One day, Walter encountered a young woman sitting on a park bench, writing in a leather notebook with a fountain pen. It amused Walter that a young person was using a fountain pen. He struck up a conversation with her.
“Young lady, pardon me, but is that a Parker fountain pen?”
The woman smiled and said, “Why yes, it was my father’s. He passed away two years ago. When I write with it, I feel like Dad is still with me.”
Walter introduced himself and the young woman said her name was Ann.
“Really? That was my wife’s middle name,” Walter said.
The two chatted and Ann told Walter she was a poet.

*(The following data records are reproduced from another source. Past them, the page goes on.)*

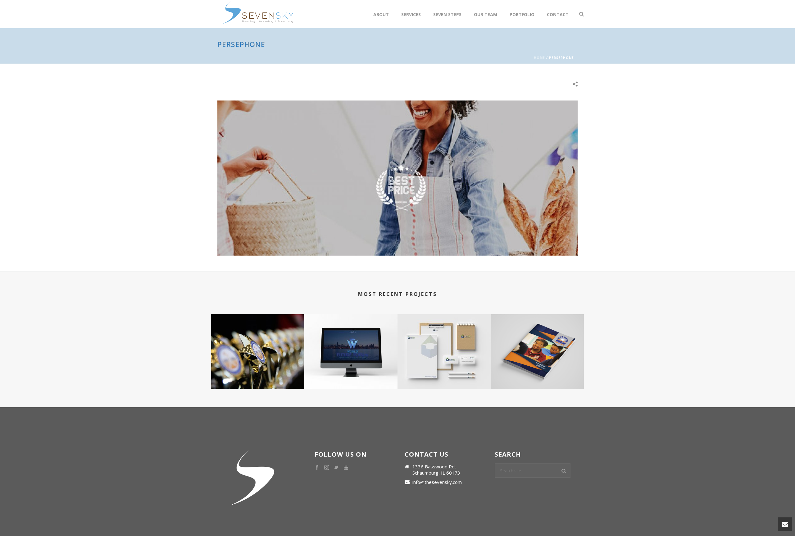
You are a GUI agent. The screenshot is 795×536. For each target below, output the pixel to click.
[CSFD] (444, 338)
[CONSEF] (257, 338)
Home (539, 58)
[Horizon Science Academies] (537, 338)
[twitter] (336, 468)
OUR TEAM (485, 14)
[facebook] (317, 468)
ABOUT (381, 14)
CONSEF (257, 365)
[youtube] (345, 468)
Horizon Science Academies (537, 365)
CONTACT (558, 14)
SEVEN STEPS (447, 14)
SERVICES (411, 14)
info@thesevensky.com (437, 482)
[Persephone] (397, 177)
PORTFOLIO (522, 14)
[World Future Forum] (351, 338)
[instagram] (326, 468)
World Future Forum (351, 365)
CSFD (444, 365)
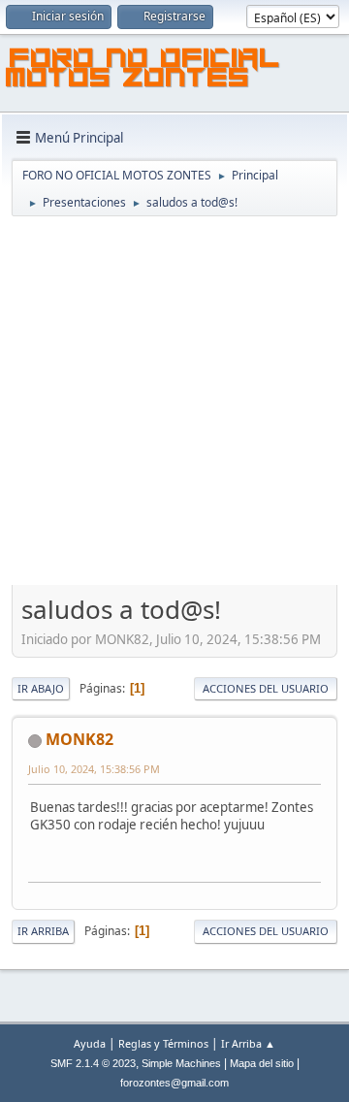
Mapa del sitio (262, 1063)
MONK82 (79, 739)
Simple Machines (181, 1063)
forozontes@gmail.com (174, 1082)
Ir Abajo (40, 688)
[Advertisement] (174, 402)
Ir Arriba (43, 931)
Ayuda (90, 1043)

Walter talked about his career as an art teacher, and his efforts now to sell paintings.
A cool breeze lifted the leaves around the park bench. Walter bowed his head and admitted to Ann that he missed his wife terribly.
Ann put her hand on Walter’s shoulder and looked down at the leaves. She scooped up a handful of leaves, stood up, and faced Walter. And then she said this:
“I’ll bet it isn’t easy for trees to let go of their leaves. I mean, leaves help trees absorb sunlight and water and air. Leaves breath in carbon dioxide. They produce chlorophyll and make food through photosynthesis.”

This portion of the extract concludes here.